Principles of circular RNA translation and immunity
Abstract/Contents
- Abstract
- The rapid development of Covid-19 mRNA therapeutics was enabled by an upfront investment in mRNA platform technology, built on a fundamental understanding of mRNA biology. Decades of mechanistic work have uncovered key drivers of mRNA translation such as the cap, untranslated regions, and poly(A) tail. Additionally, the use of nucleoside modifications such as N1-methylpseudouridine enabled in vivo translation by suppressing innate immune responses to mRNA. Circular RNAs (circRNAs) are single-stranded covalently-closed RNAs whose translation is driven by internal ribosome entry sites (IRESs) and whose structure confers stability advantages over mRNAs.
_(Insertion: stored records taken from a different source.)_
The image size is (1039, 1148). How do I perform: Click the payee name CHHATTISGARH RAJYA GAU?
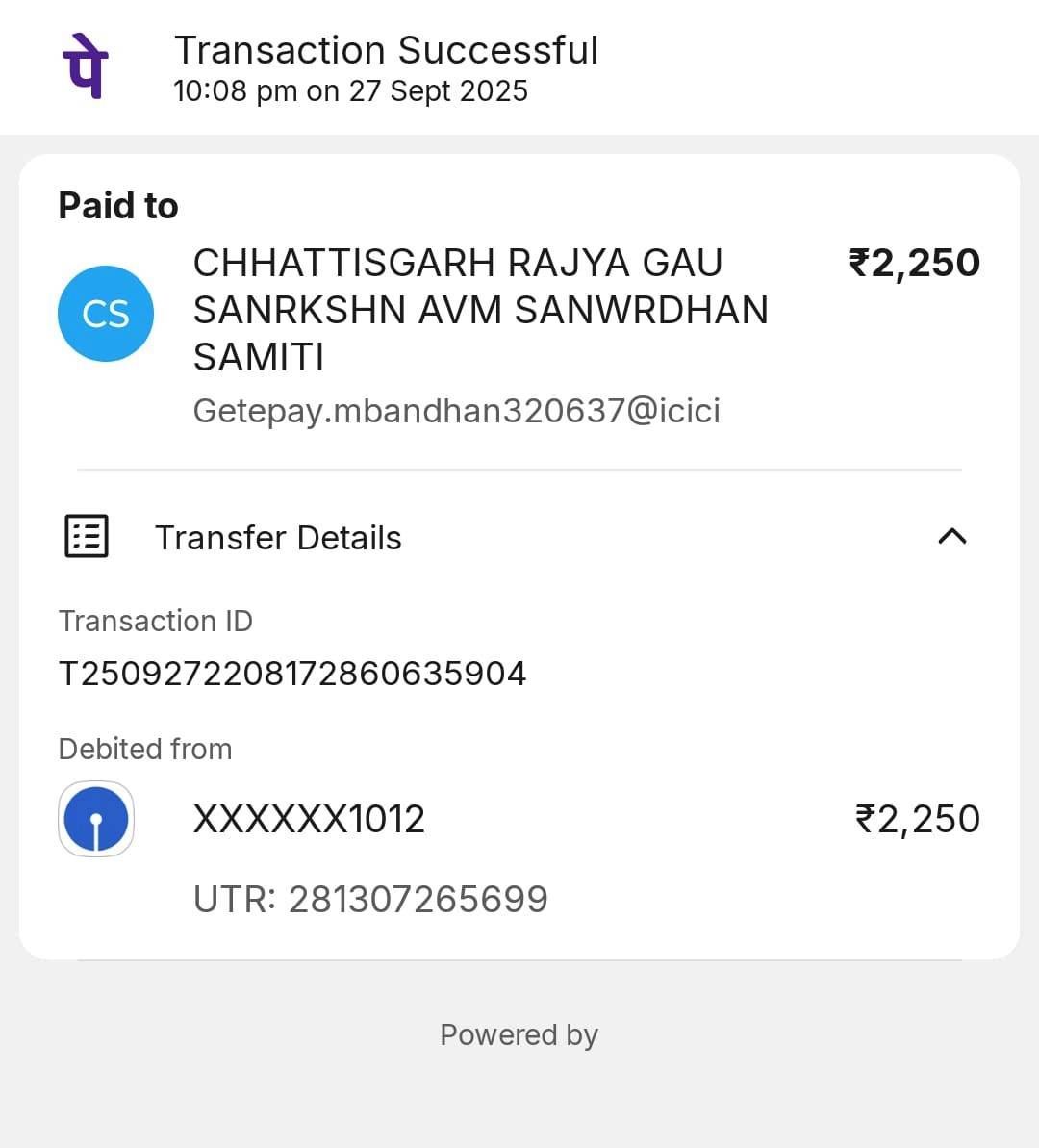pos(457,263)
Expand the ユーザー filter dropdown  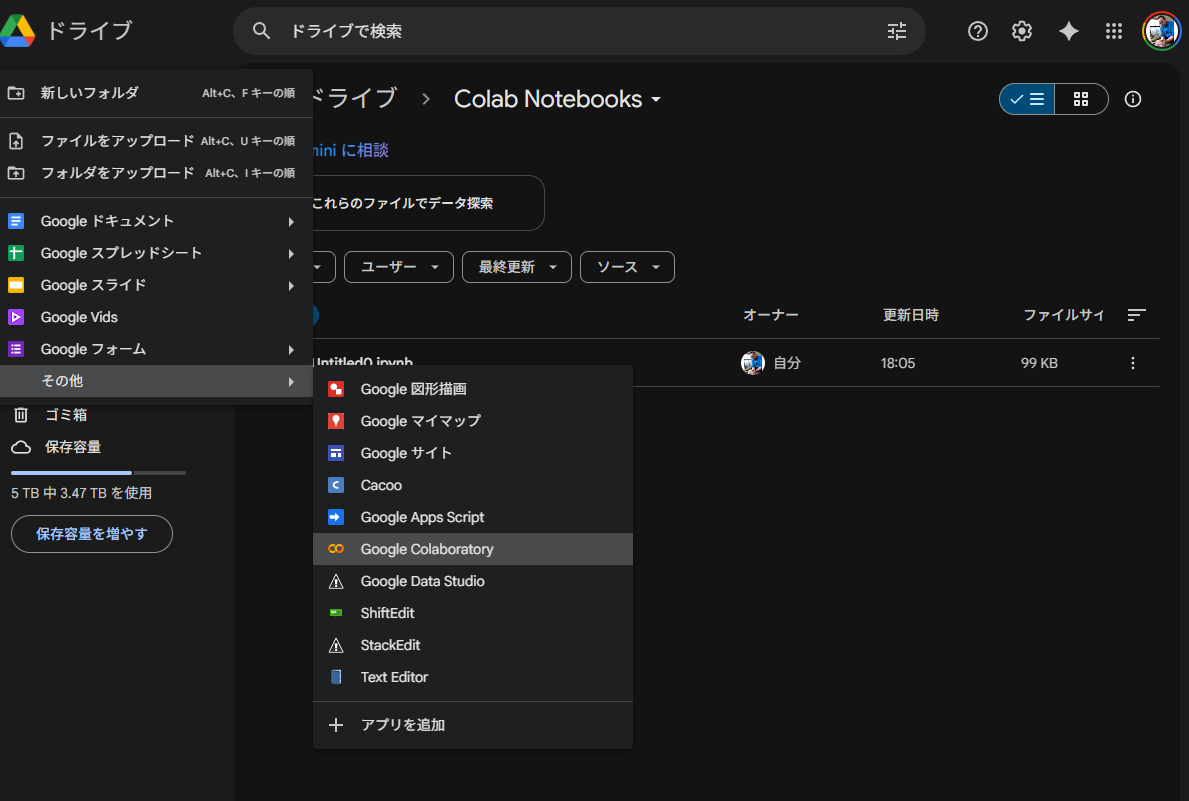[x=399, y=267]
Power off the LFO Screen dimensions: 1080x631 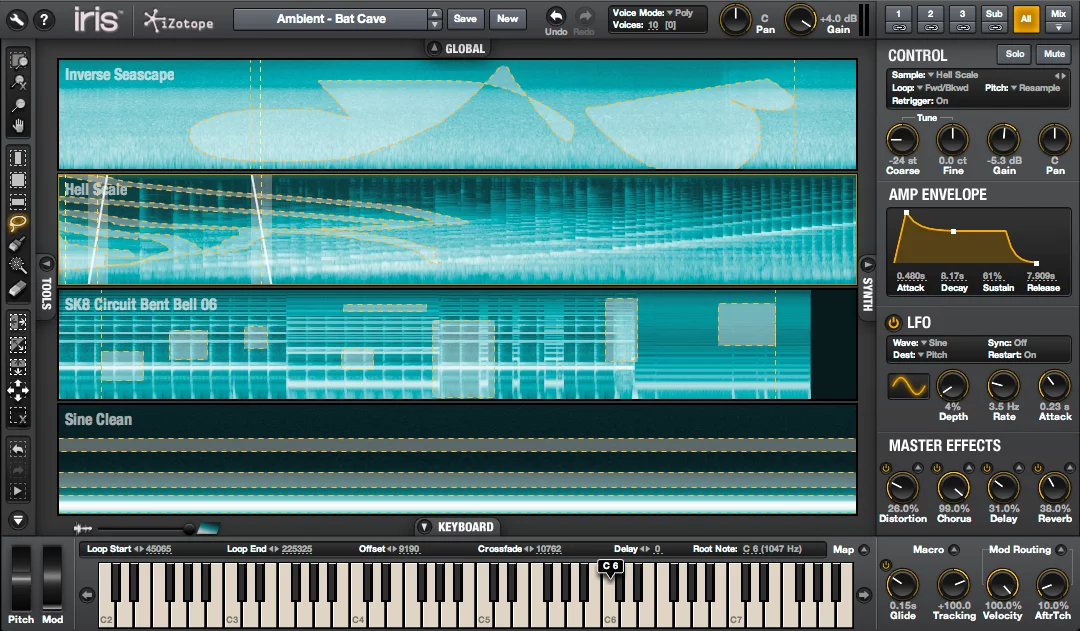point(892,322)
My dissertation defense will describe the circRNA assembly platform I built, its use in uncovering principals behind circRNA translation, and the study of the mechanism of immune sensing of nucleoside modification N6-methyladenosine (m6A) on circRNAs. In order to elucidate principles for driving strong circRNA translation, I built a platform for rapid and robust assembly of vectors and subsequent synthesis of circRNAs. Using this modular system, I identified an optimum format for circRNAs and systematically tested sequence elements that enhanced circRNA translation. I screened 100 viral IRESs, discovered a set with greatly improved translation across cell types, then created novel synthetic IRESs through both rational engineering and random mutagenesis. Further, I characterized a set of nucleoside modifications that improve circRNA translation. We decided to focus on one such modification, m6A, the most abundant post-transcriptional RNA modification on endogenous RNAs. Investigating the interaction behind m6A and anti-circRNA innate immunity, I found that circRNAs without nucleoside modifications activate the antiviral RNA sensor RIG-I in the presence of lysine-63-linked polyubiquitin chains to trigger a downstream interferon response. m6A blunts this response in an m6A reader YTHDF2-dependent manner. Viewed broadly, my findings characterize a mechanism behind self versus non-self recognition of circRNAs. Taken together, my circRNA development platform and the numerous discoveries made with it have pushed circRNAs forward as a promising class of RNA therapeutics.
Description
| Type of resource | text |
|---|---|
| Form | electronic resource; remote; computer; online resource |
| Extent | 1 online resource. |
| Place | California |
| Place | [Stanford, California] |
| Publisher | [Stanford University] |
| Copyright date | 2021; ©2021 |
| Publication date | 2021; 2021 |
| Issuance | monographic |
| Language | English |
Creators/Contributors
| Author | Chen, Robert, (Researcher of circular RNA translation) |
|---|---|
| Degree supervisor | Chang, Howard Y. (Howard Yuan-Hao), 1972- |
| Thesis advisor | Chang, Howard Y. (Howard Yuan-Hao), 1972- |
| Thesis advisor | Qi, Lei, (Professor of Bioengineering) |
| Thesis advisor | Smolke, Christina D |
| Degree committee member | Qi, Lei, (Professor of Bioengineering) |
| Degree committee member | Smolke, Christina D |
| Associated with | Stanford University, Department of Bioengineering |
Subjects
| Genre | Theses |
|---|---|
| Genre | Text |
Bibliographic information
| Statement of responsibility | Robert Chen. |
|---|---|
| Note | Submitted to the Department of Bioengineering. |
| Thesis | Thesis Ph.D. Stanford University 2021. |
| Location | https://purl.stanford.edu/fp293mm3387 |
Access conditions
- Copyright
- © 2021 by Robert Chen
- License
- This work is licensed under a Creative Commons Attribution Non Commercial 3.0 Unported license (CC BY-NC).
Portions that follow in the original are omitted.